_SET EXERCISE:_ Convert the records from the line with "Where should I click to: Go" up to and including the line with "will pyautogui.click(x=143, y=62)." into a two-column CSV with the headers instruction and output. Give one row per record, with its text and its answer each in a single quoted field and line breaks replaced by spaces.
:: STORED RECORDS
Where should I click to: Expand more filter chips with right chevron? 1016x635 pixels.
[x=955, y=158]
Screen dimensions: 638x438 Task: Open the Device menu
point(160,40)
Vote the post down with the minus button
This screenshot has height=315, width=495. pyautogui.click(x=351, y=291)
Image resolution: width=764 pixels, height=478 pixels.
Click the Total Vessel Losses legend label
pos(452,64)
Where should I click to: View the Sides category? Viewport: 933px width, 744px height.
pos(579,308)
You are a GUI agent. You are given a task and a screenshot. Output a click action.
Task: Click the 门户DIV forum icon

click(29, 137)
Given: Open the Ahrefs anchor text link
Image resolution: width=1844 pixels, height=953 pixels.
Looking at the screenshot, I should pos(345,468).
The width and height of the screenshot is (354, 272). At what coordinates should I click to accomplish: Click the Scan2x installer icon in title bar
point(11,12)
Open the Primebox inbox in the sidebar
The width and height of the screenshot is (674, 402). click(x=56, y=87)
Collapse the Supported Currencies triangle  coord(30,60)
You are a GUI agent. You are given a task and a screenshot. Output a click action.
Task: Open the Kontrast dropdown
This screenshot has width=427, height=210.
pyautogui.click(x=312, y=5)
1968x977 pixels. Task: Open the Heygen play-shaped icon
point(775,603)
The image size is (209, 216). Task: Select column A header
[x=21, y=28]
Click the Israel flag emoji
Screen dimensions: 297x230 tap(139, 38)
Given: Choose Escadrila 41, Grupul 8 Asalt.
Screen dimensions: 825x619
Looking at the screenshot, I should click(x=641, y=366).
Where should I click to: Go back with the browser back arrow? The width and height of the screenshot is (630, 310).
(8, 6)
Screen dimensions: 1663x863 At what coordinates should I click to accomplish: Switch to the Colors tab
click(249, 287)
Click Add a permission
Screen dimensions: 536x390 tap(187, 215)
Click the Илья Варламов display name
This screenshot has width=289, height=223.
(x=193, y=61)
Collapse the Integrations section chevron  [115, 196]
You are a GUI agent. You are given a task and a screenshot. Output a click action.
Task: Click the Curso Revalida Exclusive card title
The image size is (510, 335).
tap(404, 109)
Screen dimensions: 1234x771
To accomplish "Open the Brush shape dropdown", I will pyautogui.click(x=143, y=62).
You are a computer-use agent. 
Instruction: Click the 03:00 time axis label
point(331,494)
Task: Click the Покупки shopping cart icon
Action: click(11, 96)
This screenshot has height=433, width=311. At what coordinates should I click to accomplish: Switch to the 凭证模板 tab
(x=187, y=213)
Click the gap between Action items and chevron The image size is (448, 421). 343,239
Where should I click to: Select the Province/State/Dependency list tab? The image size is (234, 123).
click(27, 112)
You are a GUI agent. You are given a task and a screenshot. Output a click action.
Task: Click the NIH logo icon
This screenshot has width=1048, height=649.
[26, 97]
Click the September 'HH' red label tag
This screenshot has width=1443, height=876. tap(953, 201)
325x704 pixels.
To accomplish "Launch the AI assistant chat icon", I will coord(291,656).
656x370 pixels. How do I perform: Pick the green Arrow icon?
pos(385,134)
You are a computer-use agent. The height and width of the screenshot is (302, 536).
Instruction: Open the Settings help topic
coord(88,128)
::::
_FINISHED ANSWER:_
instruction,output
"Where should I click to: Go back with the browser back arrow? The width and height of the screenshot is (630, 310).","(8, 6)"
"Screen dimensions: 1663x863 At what coordinates should I click to accomplish: Switch to the Colors tab","click(249, 287)"
"Click Add a permission","Screen dimensions: 536x390 tap(187, 215)"
"Click the Илья Варламов display name This screenshot has width=289, height=223.","(x=193, y=61)"
"Collapse the Integrations section chevron","[115, 196]"
"You are a GUI agent. You are given a task and a screenshot. Output a click action. Task: Click the Curso Revalida Exclusive card title The image size is (510, 335).","tap(404, 109)"
"Screen dimensions: 1234x771 To accomplish ""Open the Brush shape dropdown"",","I will pyautogui.click(x=143, y=62)."